In 1990, Steve Jobs famously said that personal computers were "a bicyle for the mind". A deeply personal tool that could multiply the possibilities of its user, become a trusted partner, an extension of yourself.
I sit in front of a Mac all day and that's not how it feels.
My computer is immensely powerful. It can do a 1000 things at once. But I can’t.
I can't focus when I use it. It's like some invisible boss kicked me out of my office and forced me to work in an open floor plan.
I don't want to be notified, I don't need a tour of your new features, I don't want to be reminded to take a break, I want to feel at peace. Content, slow but steady.
The way I feel when I ride my bike.
Yet my computer feels indispensible. I panic at the mere thought of being deprived of it.
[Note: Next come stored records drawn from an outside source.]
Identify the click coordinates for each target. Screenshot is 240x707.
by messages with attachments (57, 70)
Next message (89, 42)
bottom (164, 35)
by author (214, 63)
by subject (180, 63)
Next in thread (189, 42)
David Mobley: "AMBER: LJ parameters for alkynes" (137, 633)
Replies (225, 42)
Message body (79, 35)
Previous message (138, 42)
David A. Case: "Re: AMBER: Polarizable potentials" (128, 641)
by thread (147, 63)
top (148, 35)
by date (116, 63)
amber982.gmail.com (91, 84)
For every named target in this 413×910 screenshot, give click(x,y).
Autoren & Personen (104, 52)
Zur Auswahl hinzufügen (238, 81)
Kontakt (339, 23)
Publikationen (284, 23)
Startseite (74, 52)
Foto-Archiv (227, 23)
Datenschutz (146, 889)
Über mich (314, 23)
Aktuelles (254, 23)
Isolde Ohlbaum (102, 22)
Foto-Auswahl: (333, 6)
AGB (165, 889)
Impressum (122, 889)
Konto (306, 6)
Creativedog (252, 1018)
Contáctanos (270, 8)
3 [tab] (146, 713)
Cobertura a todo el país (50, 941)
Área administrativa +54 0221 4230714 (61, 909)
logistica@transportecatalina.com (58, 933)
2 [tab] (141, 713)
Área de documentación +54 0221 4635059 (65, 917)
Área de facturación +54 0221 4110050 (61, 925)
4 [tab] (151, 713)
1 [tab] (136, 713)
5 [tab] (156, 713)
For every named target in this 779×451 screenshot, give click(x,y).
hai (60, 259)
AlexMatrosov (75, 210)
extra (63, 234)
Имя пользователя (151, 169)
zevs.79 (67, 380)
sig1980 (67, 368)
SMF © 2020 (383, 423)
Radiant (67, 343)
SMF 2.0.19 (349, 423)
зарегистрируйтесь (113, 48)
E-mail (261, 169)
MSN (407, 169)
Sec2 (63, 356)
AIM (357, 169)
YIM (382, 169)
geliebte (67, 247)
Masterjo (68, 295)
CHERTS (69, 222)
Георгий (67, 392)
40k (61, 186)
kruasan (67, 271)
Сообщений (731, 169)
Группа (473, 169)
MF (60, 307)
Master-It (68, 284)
And it’s so comfortable that I spend most of my time using it anyway, even when a much simpler tool would be enough.
I get angry and frustrated if anything slows me down. Without WiFi and the cloud, I am gasping for air. My hugely powerful Mac is suddenly useless when it's cut off from this huge, sprawling, wasteful infrastructure I have no control over.
That's not a bicycle. It's an SUV for the mind.
this is a bicycle
This is a Thinkpad X61s. It was released by Lenovo in 2007.
I had one when I was a student. The CPU got hot and the fan got loud, the screen sucked, battery life was poor. On the plus side it is cheap, small and durable, repairable and modular.
Now this is a bicycle.
What if, instead of buying an SUV, we could retrofit an old bike with a pedelec? What if we could chose our own kind of progress, comfort, focus without the constant advertisement and surveillance?